• [ABOUT THIS EXERCISE]:
The entries below hold a line with "Aplicaciones para SEO Local (256, 721)" and a line with "Responsabilidad Social (43, 171)". Return those lines and all that lie between them, exactly and only.

[Pixel coordinate grounding data]
[Start of Attachment]

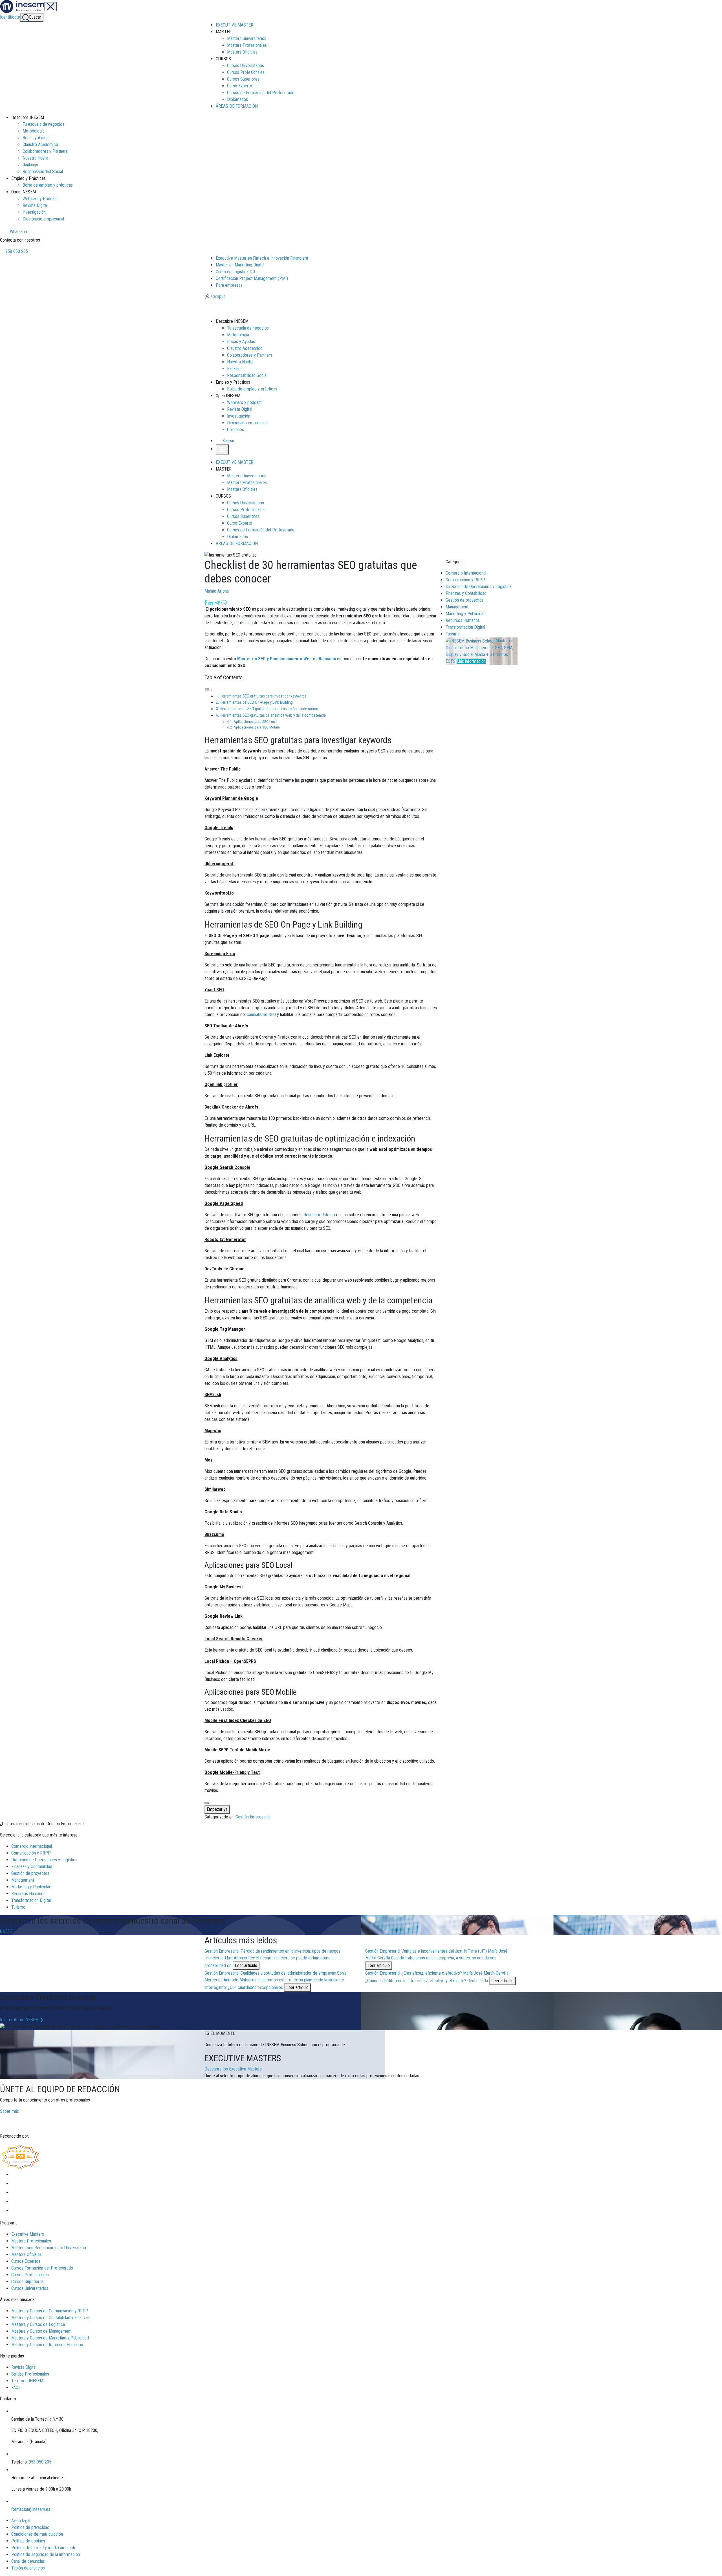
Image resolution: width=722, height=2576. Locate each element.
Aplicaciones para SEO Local (256, 721)
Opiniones (235, 429)
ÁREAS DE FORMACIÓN (237, 106)
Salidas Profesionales (30, 2374)
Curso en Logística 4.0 (235, 271)
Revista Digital (35, 205)
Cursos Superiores (243, 79)
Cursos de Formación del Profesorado (260, 92)
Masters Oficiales (242, 52)
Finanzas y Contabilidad (466, 593)
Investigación (34, 212)
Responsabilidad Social (43, 171)
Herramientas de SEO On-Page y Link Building (256, 702)
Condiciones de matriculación (37, 2534)
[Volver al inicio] (235, 308)
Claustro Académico (40, 144)
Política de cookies (28, 2541)
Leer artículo (246, 1965)
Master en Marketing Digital (240, 265)
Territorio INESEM (27, 2380)
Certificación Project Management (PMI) (252, 278)
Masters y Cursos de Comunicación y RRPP (49, 2311)
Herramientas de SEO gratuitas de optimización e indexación (269, 708)
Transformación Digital (465, 627)
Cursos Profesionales (246, 72)
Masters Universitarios (246, 38)
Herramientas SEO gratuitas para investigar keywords (263, 696)
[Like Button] (206, 1803)
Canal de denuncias (28, 2561)
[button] (225, 440)
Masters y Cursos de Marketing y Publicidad (50, 2338)
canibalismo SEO (261, 1014)
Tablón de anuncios (28, 2568)
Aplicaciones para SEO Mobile (257, 727)
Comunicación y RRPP (465, 579)
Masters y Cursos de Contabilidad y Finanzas (50, 2317)
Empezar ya (217, 1809)
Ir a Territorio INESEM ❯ (21, 2019)
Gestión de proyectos (465, 600)
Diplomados (237, 99)
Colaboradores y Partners (45, 151)
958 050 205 (16, 251)
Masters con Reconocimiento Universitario (48, 2247)
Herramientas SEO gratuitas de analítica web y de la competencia (273, 715)
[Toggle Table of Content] (208, 689)
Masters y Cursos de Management (41, 2331)
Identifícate (10, 17)
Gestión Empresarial (252, 1817)
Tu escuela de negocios (43, 124)
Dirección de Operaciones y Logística (479, 586)
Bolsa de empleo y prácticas (48, 185)
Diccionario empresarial (43, 219)
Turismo (453, 634)
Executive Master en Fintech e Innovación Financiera (262, 258)
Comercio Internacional (466, 573)
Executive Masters (27, 2234)
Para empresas (229, 285)
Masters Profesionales (247, 45)
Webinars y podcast (244, 402)
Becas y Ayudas (36, 137)
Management (457, 607)
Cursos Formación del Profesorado (42, 2268)
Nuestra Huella (35, 158)
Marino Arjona (216, 591)
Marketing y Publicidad (466, 613)
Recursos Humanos (463, 620)
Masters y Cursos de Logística (38, 2324)
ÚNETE (6, 1931)
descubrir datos (317, 1214)
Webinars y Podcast (40, 198)
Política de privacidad (30, 2527)
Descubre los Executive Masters (233, 2069)
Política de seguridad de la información (45, 2554)
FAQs (15, 2387)
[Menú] (50, 6)
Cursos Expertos (25, 2261)
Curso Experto (239, 86)
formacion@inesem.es (30, 2509)
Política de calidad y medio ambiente (43, 2547)
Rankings (30, 164)
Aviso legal (20, 2520)
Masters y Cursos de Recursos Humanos (47, 2344)
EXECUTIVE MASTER (234, 25)
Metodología (34, 131)
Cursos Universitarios (245, 65)
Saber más (9, 2111)
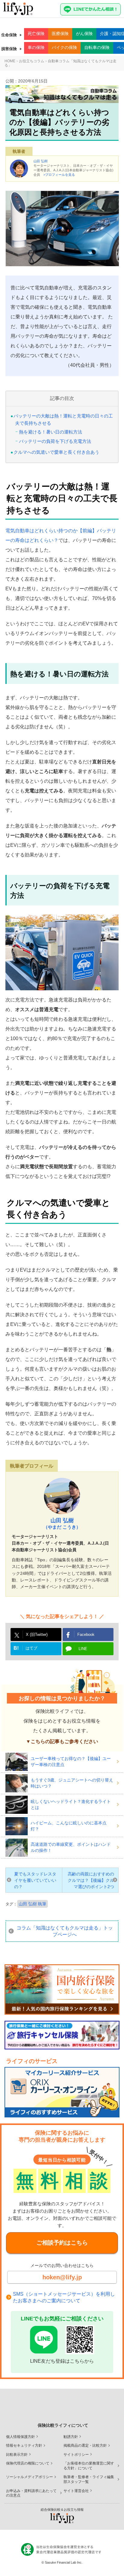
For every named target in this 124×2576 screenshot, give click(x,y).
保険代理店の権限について (27, 2463)
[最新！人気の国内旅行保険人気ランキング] (62, 1989)
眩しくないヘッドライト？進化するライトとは (71, 1804)
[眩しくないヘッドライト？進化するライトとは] (18, 1805)
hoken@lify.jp (62, 2277)
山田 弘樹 (40, 161)
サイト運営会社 (76, 2491)
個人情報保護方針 (20, 2437)
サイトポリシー (76, 2454)
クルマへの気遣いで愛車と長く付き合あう (56, 452)
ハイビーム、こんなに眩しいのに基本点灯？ (69, 1825)
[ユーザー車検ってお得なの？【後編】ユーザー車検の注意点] (18, 1762)
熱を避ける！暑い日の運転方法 (50, 431)
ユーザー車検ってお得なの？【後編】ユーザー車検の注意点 (71, 1761)
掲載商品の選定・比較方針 (85, 2445)
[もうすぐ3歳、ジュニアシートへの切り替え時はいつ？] (18, 1783)
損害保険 (9, 49)
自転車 (97, 47)
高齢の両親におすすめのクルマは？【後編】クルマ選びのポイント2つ (91, 1880)
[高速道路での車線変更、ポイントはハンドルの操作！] (18, 1848)
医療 (60, 33)
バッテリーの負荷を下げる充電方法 (55, 441)
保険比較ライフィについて (63, 2425)
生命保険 (9, 35)
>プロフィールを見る (59, 174)
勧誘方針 (71, 2437)
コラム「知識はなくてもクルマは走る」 (65, 1931)
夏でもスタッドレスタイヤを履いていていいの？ (35, 1880)
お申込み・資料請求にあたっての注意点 (31, 2493)
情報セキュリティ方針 (24, 2445)
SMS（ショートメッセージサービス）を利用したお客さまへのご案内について (64, 2297)
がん (84, 33)
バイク (64, 47)
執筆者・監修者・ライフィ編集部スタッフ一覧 (89, 2479)
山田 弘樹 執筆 (32, 1903)
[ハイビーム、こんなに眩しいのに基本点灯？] (18, 1826)
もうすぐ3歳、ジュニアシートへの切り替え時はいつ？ (72, 1783)
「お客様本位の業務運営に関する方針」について (89, 2465)
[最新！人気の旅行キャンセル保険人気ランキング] (62, 2035)
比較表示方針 (17, 2454)
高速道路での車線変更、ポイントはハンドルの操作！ (71, 1847)
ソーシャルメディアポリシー (29, 2477)
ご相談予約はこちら (62, 2242)
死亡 (36, 33)
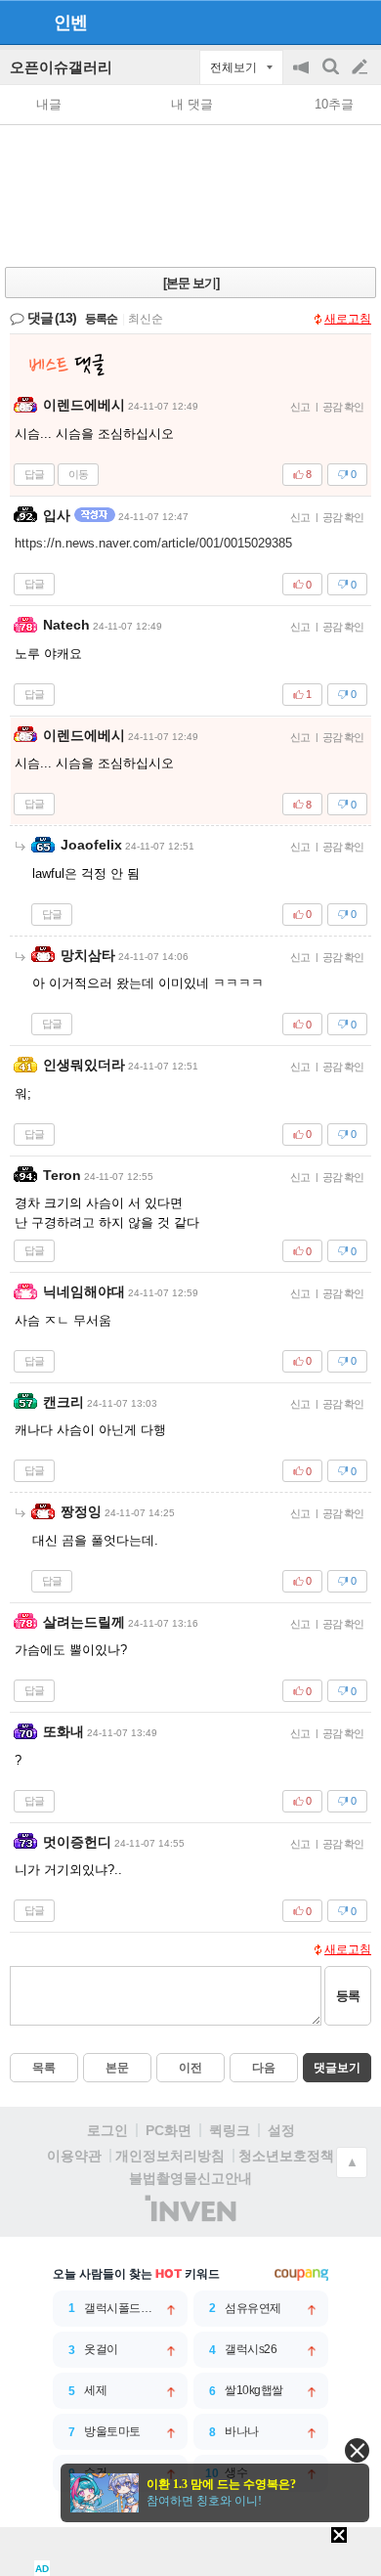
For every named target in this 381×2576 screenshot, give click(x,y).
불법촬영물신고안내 (190, 2178)
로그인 (107, 2130)
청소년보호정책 (286, 2155)
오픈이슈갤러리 (61, 67)
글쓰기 (361, 67)
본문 (117, 2067)
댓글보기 (337, 2067)
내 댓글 (192, 104)
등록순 (101, 319)
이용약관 (74, 2155)
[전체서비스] (358, 21)
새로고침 (347, 319)
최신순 (145, 319)
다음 (263, 2067)
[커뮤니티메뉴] (20, 22)
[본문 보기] (191, 283)
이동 (78, 474)
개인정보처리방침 (170, 2155)
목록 (44, 2067)
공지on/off (303, 76)
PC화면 (168, 2130)
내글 (49, 104)
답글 (34, 474)
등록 (348, 1995)
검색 (332, 76)
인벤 (70, 22)
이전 (190, 2067)
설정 (281, 2130)
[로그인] (323, 21)
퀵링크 (229, 2130)
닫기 (357, 2450)
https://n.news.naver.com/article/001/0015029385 (153, 543)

[End of Attachment]

• [RESPONSE TO THIS TASK]:
Aplicaciones para SEO Local (256, 721)
Opiniones (235, 429)
ÁREAS DE FORMACIÓN (237, 106)
Salidas Profesionales (30, 2374)
Curso en Logística 4.0 (235, 271)
Revista Digital (35, 205)
Cursos Superiores (243, 79)
Cursos de Formación del Profesorado (260, 92)
Masters Oficiales (242, 52)
Finanzas y Contabilidad (466, 593)
Investigación (34, 212)
Responsabilidad Social (43, 171)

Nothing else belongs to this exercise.